[Items from a data source]
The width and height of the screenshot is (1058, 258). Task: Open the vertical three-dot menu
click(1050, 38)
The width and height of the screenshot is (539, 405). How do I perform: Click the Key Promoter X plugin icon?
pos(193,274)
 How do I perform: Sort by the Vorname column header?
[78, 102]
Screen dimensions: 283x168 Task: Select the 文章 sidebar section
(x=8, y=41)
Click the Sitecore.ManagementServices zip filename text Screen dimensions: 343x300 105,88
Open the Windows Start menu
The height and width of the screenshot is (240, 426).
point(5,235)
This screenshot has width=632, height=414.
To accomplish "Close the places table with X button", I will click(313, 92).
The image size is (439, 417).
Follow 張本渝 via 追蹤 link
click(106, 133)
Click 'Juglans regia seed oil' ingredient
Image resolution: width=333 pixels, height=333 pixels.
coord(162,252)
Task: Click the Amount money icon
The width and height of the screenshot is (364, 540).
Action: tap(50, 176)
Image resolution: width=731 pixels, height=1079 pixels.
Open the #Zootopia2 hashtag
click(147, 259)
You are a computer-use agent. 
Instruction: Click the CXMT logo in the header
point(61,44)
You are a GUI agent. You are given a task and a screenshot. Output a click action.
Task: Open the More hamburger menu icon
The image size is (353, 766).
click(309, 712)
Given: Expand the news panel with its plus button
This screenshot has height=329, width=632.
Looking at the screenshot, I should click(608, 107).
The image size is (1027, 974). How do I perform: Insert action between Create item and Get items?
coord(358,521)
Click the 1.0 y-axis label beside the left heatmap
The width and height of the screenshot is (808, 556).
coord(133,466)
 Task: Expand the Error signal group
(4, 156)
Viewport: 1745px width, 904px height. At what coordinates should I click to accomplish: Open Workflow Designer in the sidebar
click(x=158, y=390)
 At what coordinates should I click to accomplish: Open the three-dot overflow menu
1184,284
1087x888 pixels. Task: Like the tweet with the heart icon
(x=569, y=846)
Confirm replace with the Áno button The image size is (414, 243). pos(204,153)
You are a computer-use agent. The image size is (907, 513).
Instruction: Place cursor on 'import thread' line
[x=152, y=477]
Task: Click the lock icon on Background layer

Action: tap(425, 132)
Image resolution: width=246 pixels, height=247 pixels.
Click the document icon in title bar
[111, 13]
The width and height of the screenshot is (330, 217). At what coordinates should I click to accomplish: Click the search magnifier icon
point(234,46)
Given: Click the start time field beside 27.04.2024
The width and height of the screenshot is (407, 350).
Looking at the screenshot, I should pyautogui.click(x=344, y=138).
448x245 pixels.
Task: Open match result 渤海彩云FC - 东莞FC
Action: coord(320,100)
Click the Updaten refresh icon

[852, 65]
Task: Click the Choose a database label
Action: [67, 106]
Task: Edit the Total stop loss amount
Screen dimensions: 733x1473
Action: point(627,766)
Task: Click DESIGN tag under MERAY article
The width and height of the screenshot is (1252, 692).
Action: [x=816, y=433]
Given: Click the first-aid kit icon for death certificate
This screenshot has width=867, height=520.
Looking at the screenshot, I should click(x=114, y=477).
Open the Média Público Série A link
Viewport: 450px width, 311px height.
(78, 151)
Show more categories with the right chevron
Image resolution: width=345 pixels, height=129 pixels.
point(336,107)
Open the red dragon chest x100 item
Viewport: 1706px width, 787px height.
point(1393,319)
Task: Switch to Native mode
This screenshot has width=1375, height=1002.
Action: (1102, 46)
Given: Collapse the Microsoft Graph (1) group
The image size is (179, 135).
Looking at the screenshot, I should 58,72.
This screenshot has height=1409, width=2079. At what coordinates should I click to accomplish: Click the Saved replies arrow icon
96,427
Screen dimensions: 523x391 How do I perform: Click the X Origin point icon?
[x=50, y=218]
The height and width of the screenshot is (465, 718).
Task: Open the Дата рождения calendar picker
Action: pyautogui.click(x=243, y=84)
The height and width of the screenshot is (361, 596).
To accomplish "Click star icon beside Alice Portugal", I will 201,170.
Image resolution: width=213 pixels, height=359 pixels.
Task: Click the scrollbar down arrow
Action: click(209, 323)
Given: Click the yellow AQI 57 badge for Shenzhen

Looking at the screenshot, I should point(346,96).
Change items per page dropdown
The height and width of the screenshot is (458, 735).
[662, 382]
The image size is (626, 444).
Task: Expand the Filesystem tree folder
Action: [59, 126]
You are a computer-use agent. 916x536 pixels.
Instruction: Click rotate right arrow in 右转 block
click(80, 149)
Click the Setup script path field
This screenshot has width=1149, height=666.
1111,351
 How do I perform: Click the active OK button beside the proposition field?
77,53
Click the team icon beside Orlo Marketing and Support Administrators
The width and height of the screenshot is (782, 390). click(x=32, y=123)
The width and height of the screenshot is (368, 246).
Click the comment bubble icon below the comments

_Brief_
The lines above that include "agent" should each be listed.

_Output for this task_
You are a computer-use agent. 
You are a GUI agent. You are given a task and a screenshot. Output a click action.
You are a computer-use agent. The image size is (907, 513).
You are a computer-use agent. 916x536 pixels.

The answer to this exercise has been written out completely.